The Vickers Defence Systems design, designated Challenger 2, was eventually selected. This tank was significantly more capable than its predecessor, based on the same basic MVEE-designed hull but with a new turret based on the Vickers Private Venture Mk7 design and improved Chobham armour.
Withdrawals of British Armies Challenger 1 began in 1998 and it had been completely replaced by Challenger 2 by 2001.
221 Challenger tanks were deployed to Saudi Arabia for Operation Granby, the UK operation in the Persian Gulf War. In the original deployment, the 7th Armoured Brigade included two armoured regiments, the Queen’s Royal Irish Hussars and the Royal Scots Dragoon Guards, both equipped with 57 of the latest Mark 3 version of the Challenger 1.
They were modified for desert operations by a Royal Electrical and Mechanical Engineers (REME) team and civilian contractors at the quayside in Al Jubayl, Saudi Arabia. This fit included additional Chobham Armour along the hull sides and explosive reactive armour (ERA) on the nose and front glacis plate. Modifications also included the provision of extra external fuel drums and a smoke generator.
There were major concerns about the reliability of the vehicle. In addition there were serious worries about how a tank designed to perform in temperate climates would stand the rigours of desert warfare. Before the commencement of the Gulf War deployment only 22% of Challenger 1’s were operational because of faults and lack of spares.

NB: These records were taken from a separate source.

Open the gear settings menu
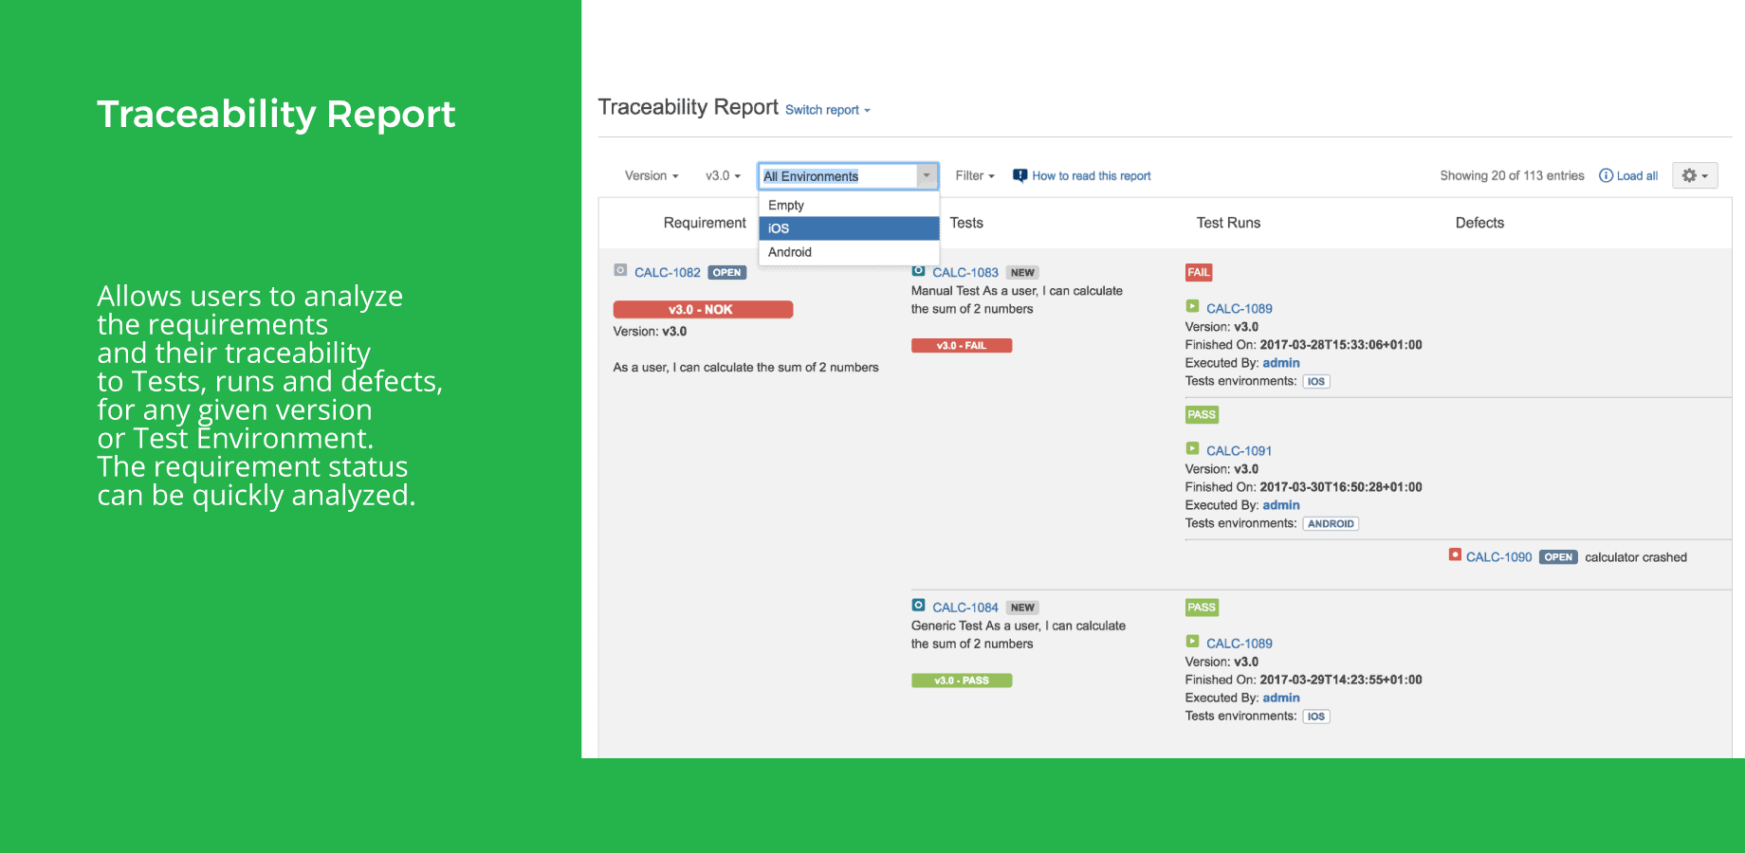The height and width of the screenshot is (853, 1745). tap(1695, 175)
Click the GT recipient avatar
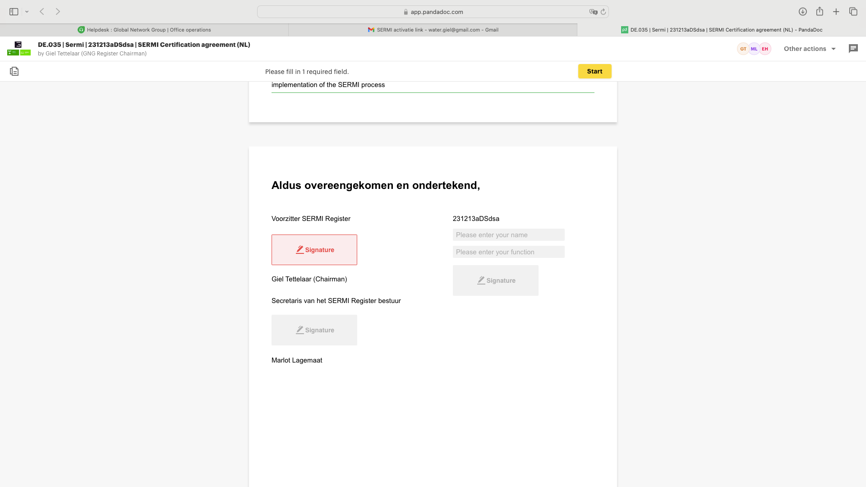This screenshot has height=487, width=866. tap(743, 49)

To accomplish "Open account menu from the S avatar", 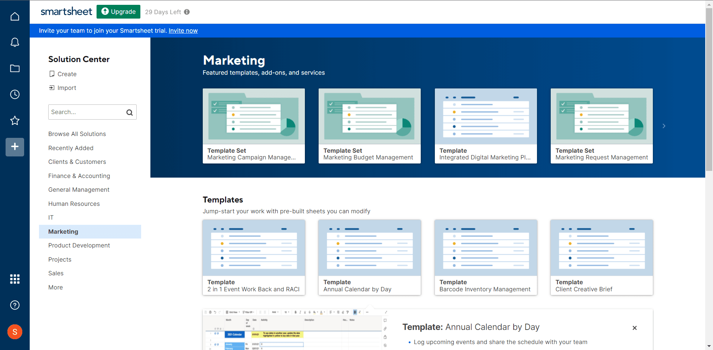I will [15, 332].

On 22 November 1990 it was decided to add the 4th Mechanised Brigade to the force, under the umbrella of 1st (UK) Armoured Division. The new brigade had a single Challenger regiment (The 14th/20th King’s Hussars) equipped with 43 Challenger 1 tanks and reinforced by a squadron of the Life Guards.

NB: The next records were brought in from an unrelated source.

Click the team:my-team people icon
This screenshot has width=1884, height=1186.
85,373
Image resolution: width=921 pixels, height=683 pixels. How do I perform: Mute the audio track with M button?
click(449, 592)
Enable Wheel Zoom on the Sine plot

They were equipped with the Mark 2 version of the tank, which was upgraded by armouring the storage bins for the 120 mm charges as well as the additional armour fitted to the Mark 3’s.

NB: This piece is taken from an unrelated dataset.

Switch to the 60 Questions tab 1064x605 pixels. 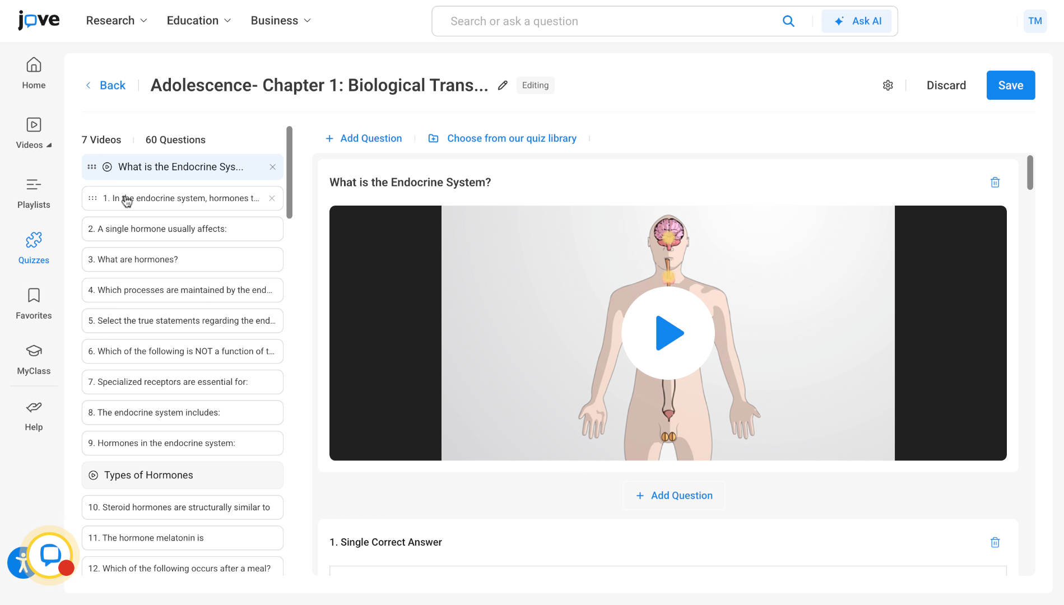(x=175, y=139)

During Operation Desert Shield it was decided that the 1st (UK) Armoured Division would be placed under the command of the US VII Corps. This corps would form the armoured fist of the Coalition forces, tasked with destroying the bulk of the Iraqi forces retreating from Kuwait.
The forces of VII corps crossed the Saudi border into Iraq, and then crossed into Kuwait. The 1st (UK) Armoured Division was the easternmost unit in VII Corp’s sector, its Challenger tanks forming the spearhead of the advance. The division advanced nearly 350 km within 97 hours, destroying the Iraqi 46 Mechanised Brigade, 52 Armoured Brigade and elements of at least three infantry divisions belonging to the Iraqi 7th corps in a series of battles and engagements.
They captured or destroyed about 200 tanks and a very large number of armoured personnel carriers, trucks, reconnaissance vehicles, etc.
The main threat to the Challenger was deemed to be the Iraqi Republican Guard’s T-72M tanks; each British tank was provided with twelve L26A1 “Jericho” depleted uranium (DU) shells specifically for use against T72Ms, but during the course of the Coalition’s ground campaign none were encountered as the division was withdrawn beforehand.
In action the Global Positioning System (GPS) and Thermal Observation and Gunnery System (TOGS) fitted to the Challengers proved to be decisive, allowing attacks to be made at night, in poor visibility and through smoke screens.
In total the British Challengers destroyed roughly 300 Iraqi tanks without suffering a single loss in combat. The Challenger, in comparison with the M1A1 Abrams tank deployed by the US Army, was more fuel efficient and achieved far greater serviceability. Brigadier Patrick Cordingley, the commander of 7th Armoured Brigade, said afterwards that “Challenger is a tank built for combat and not competitions.”
A Challenger achieved the longest confirmed kill of the war, destroying an Iraqi tank with a DU round fired over a distance of 5,100 metres (over 3 miles) – the longest tank-on-tank kill shot recorded.
Challengers were also used by the British Army in Bosnia and Herzegovina and Operation Joint Guardian, the NATO-led drive into Kosovo.